Desde pequeña, en su familia le inculcaron el deporte. Hasta los 14 años fue velocista. Después, se dedicó al levantamiento de pesas. Hoy no se imagina la vida sin las artes marciales. No es una improvisada. Estudió preparación física, musculación. Se involucró física y mentalmente. No se toma vacaciones para tener días disponibles cuando le toca viajar a pelear. Duerme cuatro horas para que el día le rinda. Cuando se aproxima una pelea, es capaz de ir a la oficina deshidratada para dar el peso.
Ocurre que las peleadoras, igual que sus colegas varones, tienen dos problemas antes de un combate: la ansiedad que provoca falta de sueño y el peso. Andrea pelea en la categoría hasta 60 kilos. Para cada contienda, baja entre 8 y 12 kilos. Esa es su verdadera batalla: “Obvio que tengo mal humor antes de una pelea. También cansancio. Pero es un goce de principio a fin. Disfruto cada momento. Todo lo que hago sale de mi bolsillo. No tengo patrocinio”.
Andrea dice que la frustraría no poder hacer lo que ama. Tener apoyo económico sería ideal, pero no le quita el sueño porque a ella nadie le regaló nada. Su familia nunca juzgó el deporte que eligió. Aunque ni Mirta, su madre, ni sus tres hermanas y tres hermanos vayan a verla. Tampoco su padre ni sus abuelos. No importa. Andrea sabe que la apoyan. El amor está en los pequeños detalles. Como en el menú especial que le preparan cuando hay una fiesta de cumpleaños para que no rompa la dieta.

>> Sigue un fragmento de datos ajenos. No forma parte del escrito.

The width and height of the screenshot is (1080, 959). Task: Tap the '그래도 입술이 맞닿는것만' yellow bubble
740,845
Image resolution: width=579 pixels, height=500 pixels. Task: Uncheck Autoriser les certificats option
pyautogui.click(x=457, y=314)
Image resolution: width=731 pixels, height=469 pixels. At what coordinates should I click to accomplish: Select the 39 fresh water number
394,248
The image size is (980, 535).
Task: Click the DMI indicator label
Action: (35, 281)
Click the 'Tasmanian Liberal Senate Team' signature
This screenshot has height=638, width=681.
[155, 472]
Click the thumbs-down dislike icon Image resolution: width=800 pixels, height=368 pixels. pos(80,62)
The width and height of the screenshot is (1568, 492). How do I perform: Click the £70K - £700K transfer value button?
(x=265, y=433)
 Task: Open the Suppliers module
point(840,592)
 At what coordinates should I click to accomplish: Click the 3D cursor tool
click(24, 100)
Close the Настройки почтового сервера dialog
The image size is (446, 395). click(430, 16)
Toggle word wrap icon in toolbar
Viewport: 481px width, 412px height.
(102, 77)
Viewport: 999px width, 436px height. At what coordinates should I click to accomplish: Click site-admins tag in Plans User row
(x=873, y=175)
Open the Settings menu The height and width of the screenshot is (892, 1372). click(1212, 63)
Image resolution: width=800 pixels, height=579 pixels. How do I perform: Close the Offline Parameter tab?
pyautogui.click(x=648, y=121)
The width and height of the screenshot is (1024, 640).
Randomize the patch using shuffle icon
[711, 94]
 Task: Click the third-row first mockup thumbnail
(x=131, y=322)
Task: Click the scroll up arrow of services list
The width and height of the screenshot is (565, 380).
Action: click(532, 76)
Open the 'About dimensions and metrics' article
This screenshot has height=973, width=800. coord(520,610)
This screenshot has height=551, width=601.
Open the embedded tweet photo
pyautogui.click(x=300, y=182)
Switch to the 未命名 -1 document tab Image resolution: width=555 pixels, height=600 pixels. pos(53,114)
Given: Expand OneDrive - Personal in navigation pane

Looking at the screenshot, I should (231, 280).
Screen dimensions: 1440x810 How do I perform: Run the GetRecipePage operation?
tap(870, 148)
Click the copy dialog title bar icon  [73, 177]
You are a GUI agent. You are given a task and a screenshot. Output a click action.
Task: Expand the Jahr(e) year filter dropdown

“Mamá, después de que yo haya dado el peso, viene y me cocina. Ayuda a que me hidrate. Mi familia siempre me apoyó. Aunque no vayan a verme, sé que están conmigo”, dice.
Cuando era pequeña, Mirta quería que su hija fuese “chetita”. Le encantaba hacerle trenzas, vestirla para que se destaque por su belleza. Pero La Pochito siempre tuvo espíritu de guerrera. “Quería hacer conchetita a una chica que era una líder natural”, explica.
Cuando nace un hijo o una hija, dicen, se descubren los verdaderos temores de la vida. Mirta lo siente antes y durante las peleas de Andrea. Sabe que La Negra, como la llama en la intimidad materna, es profesional. Pero hay cosas que no pueden manejarse. “Todo lo que consiguió fue a base de sacrificio. La admiro y me llena de orgullo. Antes de que pelee, le mando mensajitos –admite–. Me matan los silencios. Porque cada vez le ponen rivales más difíciles.”
Todavía no sabe si es la edad o qué. Pero siente vértigo. Como si estuviese en la cima de un rascacielos. Dice que su estómago se llena de mariposas que aletean sin control. Que alguien enjabona el piso y la calle se inclina. Hasta que recibe la confirmación de que Andrea, La Negra, La Pochito, está bien. Después de tanto sacrificio, de bajar de peso, de recibir mil golpes, la consuela siempre la misma frase.
“Gané mami, estoy bien.”
Y recién entonces Mirta respira aliviada.